Me arrepentí inmediatamente del chiste: el humor negro no me iba a sacar las castañas del fuego. Fue un acto reflejo para disipar la tensión con un chiste, igual que hacía el doctor Neblin.

—Y, además, no me gustan los chistes que haces sobre la muerte —dijo—. Los empleados de pompas fúnebres estamos rodeados por la muerte, vivimos con ella todos los minutos del día. Tener tanto contacto con ella puede hacer que le pierdas el respeto: lo he visto en otros casos y me parece horrible. Si no te resultase tan familiar, quizá las cosas te irían un poco mejor.
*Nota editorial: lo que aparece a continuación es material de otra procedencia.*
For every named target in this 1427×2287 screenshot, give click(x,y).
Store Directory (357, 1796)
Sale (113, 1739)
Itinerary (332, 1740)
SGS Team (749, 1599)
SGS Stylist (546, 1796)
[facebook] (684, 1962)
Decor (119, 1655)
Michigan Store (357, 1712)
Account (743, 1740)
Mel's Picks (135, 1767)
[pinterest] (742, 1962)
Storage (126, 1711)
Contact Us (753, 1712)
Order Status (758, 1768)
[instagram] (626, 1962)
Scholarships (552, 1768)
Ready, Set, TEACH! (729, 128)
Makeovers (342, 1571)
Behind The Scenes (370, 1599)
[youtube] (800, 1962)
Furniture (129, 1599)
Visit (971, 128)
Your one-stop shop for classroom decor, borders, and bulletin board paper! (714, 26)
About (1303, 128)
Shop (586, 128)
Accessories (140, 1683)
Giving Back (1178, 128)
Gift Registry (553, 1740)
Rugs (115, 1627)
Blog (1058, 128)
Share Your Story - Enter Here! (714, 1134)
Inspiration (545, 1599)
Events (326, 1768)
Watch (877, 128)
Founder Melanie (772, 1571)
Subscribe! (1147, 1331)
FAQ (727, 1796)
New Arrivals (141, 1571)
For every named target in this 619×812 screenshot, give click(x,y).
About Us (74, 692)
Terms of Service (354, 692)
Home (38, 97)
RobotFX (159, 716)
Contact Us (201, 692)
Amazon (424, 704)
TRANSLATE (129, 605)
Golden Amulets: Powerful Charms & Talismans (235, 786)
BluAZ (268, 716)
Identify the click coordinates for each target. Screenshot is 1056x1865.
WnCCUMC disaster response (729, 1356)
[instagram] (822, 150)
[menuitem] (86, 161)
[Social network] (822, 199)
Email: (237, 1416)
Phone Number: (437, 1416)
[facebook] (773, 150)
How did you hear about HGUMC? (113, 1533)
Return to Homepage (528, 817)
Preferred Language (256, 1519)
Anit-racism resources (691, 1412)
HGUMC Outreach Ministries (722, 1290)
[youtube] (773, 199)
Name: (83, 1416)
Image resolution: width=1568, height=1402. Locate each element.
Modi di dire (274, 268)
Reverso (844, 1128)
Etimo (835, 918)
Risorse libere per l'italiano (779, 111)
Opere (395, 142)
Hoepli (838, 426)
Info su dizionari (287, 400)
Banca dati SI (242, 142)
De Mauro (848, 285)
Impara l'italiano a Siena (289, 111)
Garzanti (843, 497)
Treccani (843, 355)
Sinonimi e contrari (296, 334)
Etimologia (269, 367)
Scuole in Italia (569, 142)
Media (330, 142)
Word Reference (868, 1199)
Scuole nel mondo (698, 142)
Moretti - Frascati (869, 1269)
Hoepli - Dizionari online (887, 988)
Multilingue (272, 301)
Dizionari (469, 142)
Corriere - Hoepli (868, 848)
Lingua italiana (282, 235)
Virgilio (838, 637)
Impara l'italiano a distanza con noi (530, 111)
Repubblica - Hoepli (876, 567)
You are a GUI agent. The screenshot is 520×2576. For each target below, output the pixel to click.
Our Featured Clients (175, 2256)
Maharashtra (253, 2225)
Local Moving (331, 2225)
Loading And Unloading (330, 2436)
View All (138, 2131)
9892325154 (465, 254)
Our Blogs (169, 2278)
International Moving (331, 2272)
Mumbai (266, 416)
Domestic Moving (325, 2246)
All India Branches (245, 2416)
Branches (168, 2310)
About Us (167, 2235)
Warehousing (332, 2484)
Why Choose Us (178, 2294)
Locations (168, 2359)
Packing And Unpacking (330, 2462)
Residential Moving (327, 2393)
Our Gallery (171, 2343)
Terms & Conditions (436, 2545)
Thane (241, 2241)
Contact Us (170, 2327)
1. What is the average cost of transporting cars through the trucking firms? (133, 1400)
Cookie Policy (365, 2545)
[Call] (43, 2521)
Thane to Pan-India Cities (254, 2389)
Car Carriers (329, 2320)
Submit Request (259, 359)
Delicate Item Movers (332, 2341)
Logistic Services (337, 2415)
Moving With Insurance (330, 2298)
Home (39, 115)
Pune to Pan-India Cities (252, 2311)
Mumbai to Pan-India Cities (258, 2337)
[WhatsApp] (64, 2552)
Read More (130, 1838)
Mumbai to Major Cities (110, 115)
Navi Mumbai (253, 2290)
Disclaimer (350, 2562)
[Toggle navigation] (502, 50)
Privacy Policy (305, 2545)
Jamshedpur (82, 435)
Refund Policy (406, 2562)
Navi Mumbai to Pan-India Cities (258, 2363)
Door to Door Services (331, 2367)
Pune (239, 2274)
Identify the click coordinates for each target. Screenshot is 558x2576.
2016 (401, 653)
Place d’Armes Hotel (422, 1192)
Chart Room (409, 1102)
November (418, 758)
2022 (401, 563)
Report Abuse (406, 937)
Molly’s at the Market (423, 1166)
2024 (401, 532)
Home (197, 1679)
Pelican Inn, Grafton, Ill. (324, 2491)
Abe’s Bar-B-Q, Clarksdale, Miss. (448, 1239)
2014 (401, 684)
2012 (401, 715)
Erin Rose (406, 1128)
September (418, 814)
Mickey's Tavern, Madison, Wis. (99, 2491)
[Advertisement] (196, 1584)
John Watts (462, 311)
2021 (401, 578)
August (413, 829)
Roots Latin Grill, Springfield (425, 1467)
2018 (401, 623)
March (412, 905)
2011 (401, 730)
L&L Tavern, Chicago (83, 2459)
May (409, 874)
—Pero estoy bien, mamá. —¿Qué podía decir para convencerla?—. Sabes que necesitáis que os echen una mano y no quieres que me quede aquí solo.

Aunque yo careciera de empatía, mi madre sí la tenía y yo podía utilizarla en su contra. Allí donde la lógica no había servido, el sentimiento de culpa todavía podía arreglarme el día.

Suspiró y cerró los ojos; los apretó y visualizó alguna imagen mental que yo no alcanzaba a adivinar.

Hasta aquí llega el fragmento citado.